● WORK INSTRUCTIONS:
Retype only the stretch of lines that starts with the line containing "राष्ट्रिय पुननिर्माण प्राधिकरण (46, 2055)" and ends with the last line of the records, both included, exactly.

● DATA SUPPLIED:
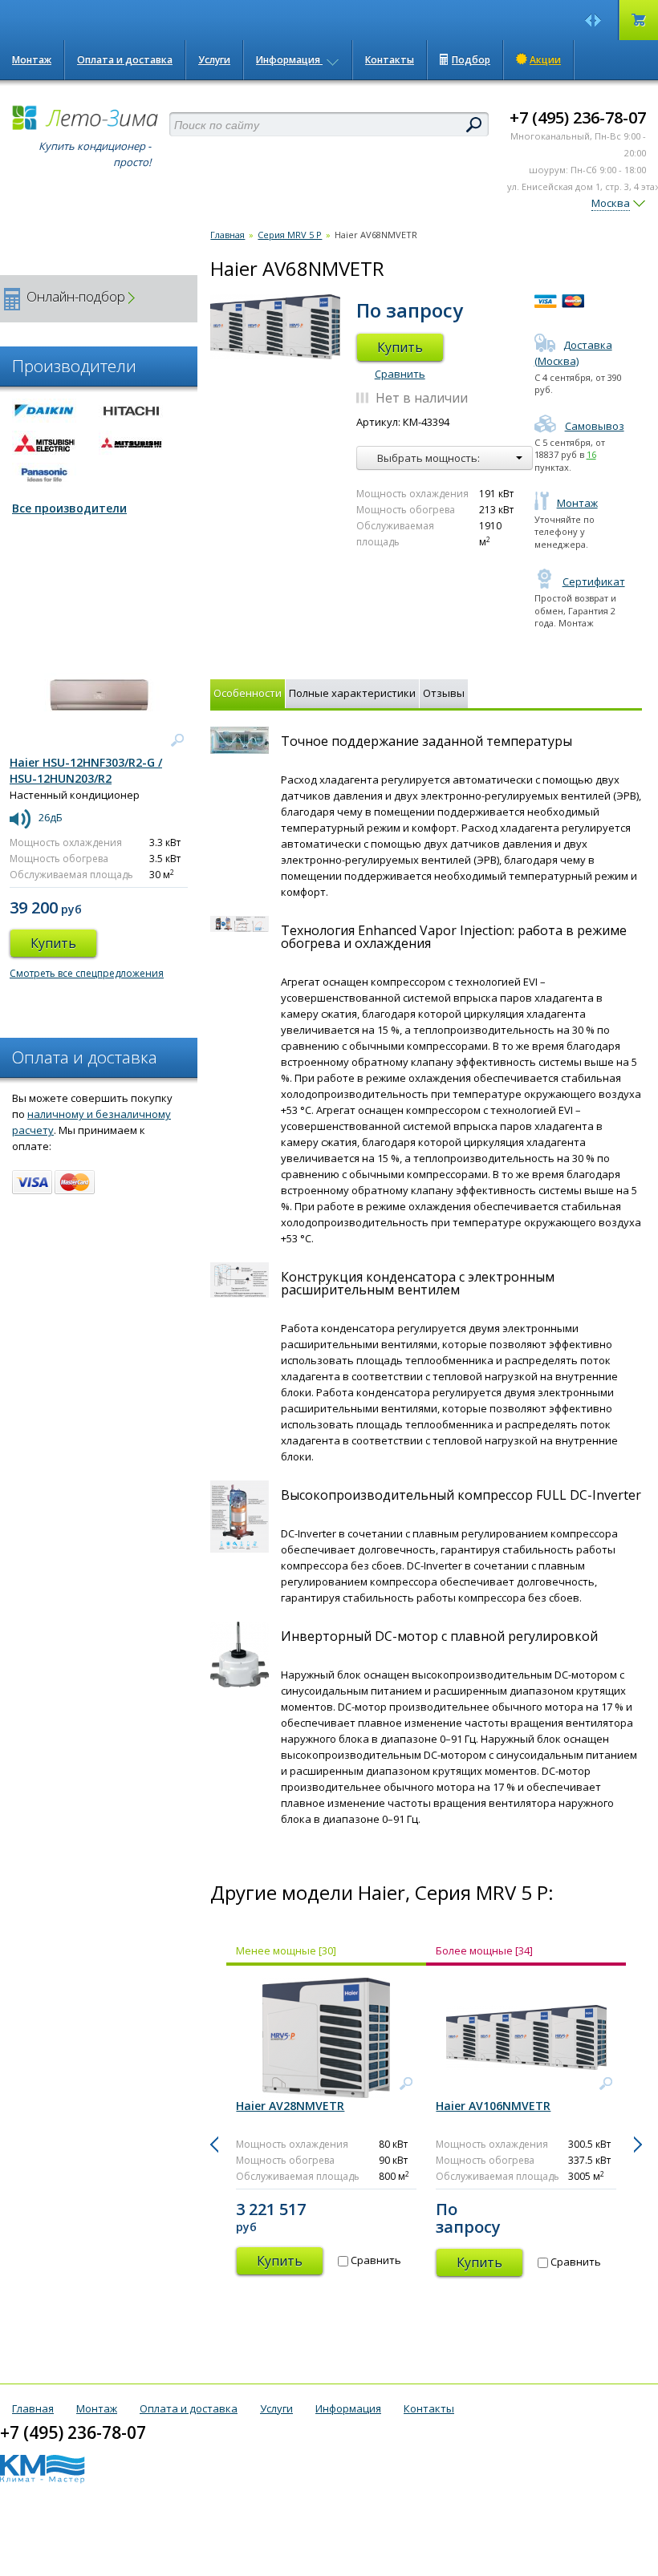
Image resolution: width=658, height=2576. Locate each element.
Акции (545, 60)
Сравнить (400, 374)
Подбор (471, 60)
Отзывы (444, 693)
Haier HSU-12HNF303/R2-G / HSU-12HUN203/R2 (86, 770)
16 (591, 454)
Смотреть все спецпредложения (87, 973)
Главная (227, 235)
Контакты (389, 60)
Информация (289, 60)
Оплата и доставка (125, 60)
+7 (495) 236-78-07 (578, 117)
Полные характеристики (352, 693)
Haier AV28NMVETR (290, 2105)
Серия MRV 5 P (290, 235)
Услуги (214, 60)
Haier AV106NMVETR (493, 2105)
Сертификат (594, 581)
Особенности (247, 693)
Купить (400, 347)
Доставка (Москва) (573, 353)
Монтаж (31, 60)
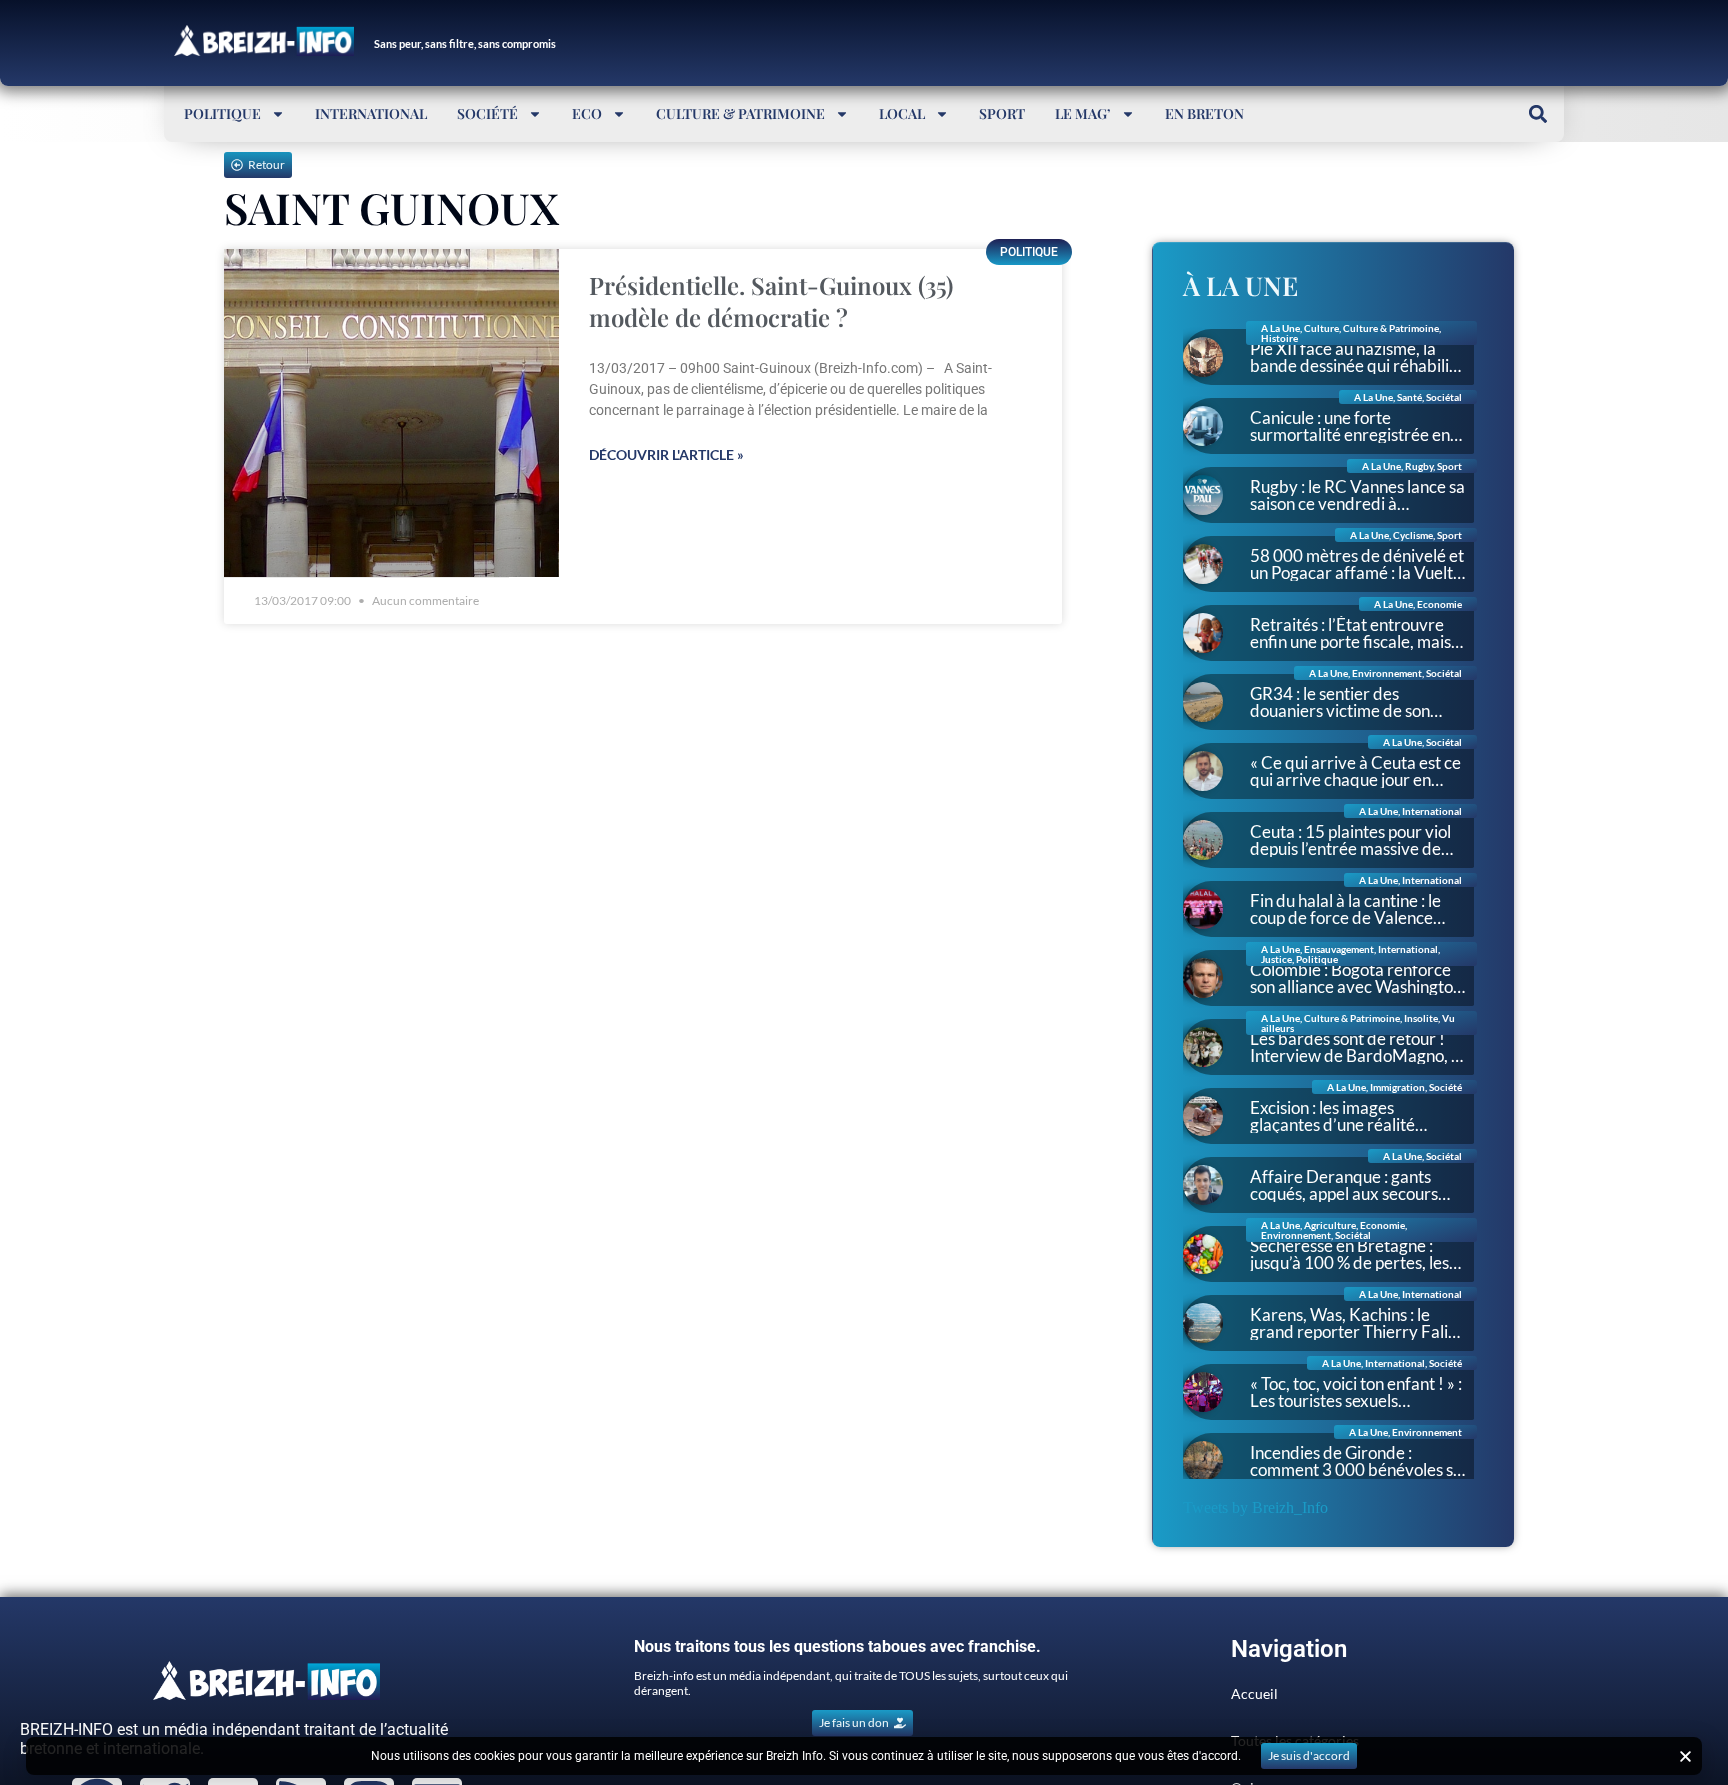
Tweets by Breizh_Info (1255, 1507)
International (371, 113)
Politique (222, 113)
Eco (587, 113)
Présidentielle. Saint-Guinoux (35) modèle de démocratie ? (771, 301)
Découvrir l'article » (666, 454)
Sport (1002, 113)
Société (487, 113)
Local (902, 113)
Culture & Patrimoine (740, 113)
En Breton (1204, 113)
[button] (1537, 113)
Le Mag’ (1083, 113)
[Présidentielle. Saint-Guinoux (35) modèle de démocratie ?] (391, 413)
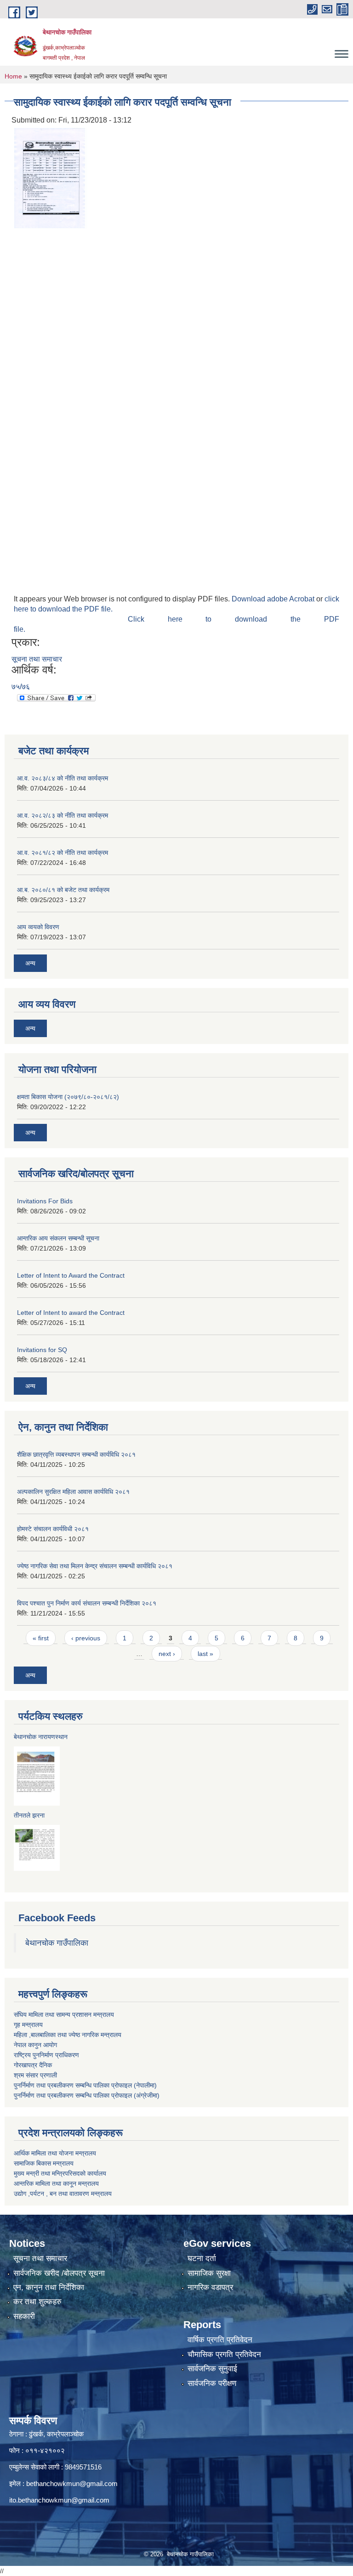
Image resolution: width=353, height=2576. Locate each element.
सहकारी (24, 2316)
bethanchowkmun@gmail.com (72, 2483)
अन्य (30, 963)
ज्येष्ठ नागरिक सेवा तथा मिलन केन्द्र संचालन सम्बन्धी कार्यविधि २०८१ (94, 1566)
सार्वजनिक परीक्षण (212, 2383)
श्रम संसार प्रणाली (35, 2075)
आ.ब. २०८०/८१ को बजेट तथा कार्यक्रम (63, 889)
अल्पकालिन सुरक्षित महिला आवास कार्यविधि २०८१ (73, 1491)
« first (41, 1638)
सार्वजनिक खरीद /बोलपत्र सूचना (59, 2273)
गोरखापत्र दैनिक (33, 2065)
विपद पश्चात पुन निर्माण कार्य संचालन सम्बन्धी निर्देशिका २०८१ (86, 1603)
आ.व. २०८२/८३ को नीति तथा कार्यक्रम (62, 815)
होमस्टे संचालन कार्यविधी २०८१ (53, 1528)
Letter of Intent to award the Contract (71, 1312)
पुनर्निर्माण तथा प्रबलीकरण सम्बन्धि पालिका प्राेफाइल (73, 2095)
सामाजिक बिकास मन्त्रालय (44, 2163)
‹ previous (85, 1638)
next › (167, 1653)
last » (205, 1653)
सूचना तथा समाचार (36, 659)
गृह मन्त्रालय (28, 2024)
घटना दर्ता (202, 2258)
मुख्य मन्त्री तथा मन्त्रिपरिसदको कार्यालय (60, 2173)
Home (13, 76)
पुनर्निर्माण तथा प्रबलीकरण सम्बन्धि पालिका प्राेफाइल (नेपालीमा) (85, 2085)
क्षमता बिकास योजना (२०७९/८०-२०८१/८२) (68, 1096)
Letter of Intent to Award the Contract (71, 1275)
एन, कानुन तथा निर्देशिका (48, 2287)
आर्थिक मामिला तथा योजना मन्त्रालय (55, 2153)
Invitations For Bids (45, 1201)
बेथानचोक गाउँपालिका (56, 1942)
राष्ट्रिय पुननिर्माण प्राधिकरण (46, 2055)
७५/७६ (20, 686)
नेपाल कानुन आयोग (35, 2044)
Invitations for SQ (42, 1349)
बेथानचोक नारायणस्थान (41, 1736)
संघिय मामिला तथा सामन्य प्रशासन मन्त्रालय (64, 2014)
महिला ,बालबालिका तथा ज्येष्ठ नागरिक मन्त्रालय (67, 2034)
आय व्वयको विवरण (38, 927)
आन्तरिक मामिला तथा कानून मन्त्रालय (56, 2183)
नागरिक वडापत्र (210, 2287)
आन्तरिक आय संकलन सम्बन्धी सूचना (58, 1238)
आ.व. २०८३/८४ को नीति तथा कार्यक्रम (62, 778)
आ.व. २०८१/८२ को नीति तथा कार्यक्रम (62, 852)
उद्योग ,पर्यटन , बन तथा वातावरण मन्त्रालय (63, 2193)
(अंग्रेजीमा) (145, 2095)
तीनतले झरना (29, 1815)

● OUTPUT FOR THIS EXERCISE:
राष्ट्रिय पुननिर्माण प्राधिकरण (46, 2055)
७५/७६ (20, 686)
नेपाल कानुन आयोग (35, 2044)
Invitations for SQ (42, 1349)
बेथानचोक नारायणस्थान (41, 1736)
संघिय मामिला तथा सामन्य प्रशासन मन्त्रालय (64, 2014)
महिला ,बालबालिका तथा ज्येष्ठ नागरिक मन्त्रालय (67, 2034)
आय व्वयको विवरण (38, 927)
आन्तरिक मामिला तथा कानून मन्त्रालय (56, 2183)
नागरिक वडापत्र (210, 2287)
आन्तरिक आय संकलन सम्बन्धी सूचना (58, 1238)
आ.व. २०८३/८४ को नीति तथा कार्यक्रम (62, 778)
आ.व. २०८१/८२ को नीति तथा कार्यक्रम (62, 852)
उद्योग ,पर्यटन , बन तथा वातावरण मन्त्रालय (63, 2193)
(अंग्रेजीमा) (145, 2095)
तीनतले झरना (29, 1815)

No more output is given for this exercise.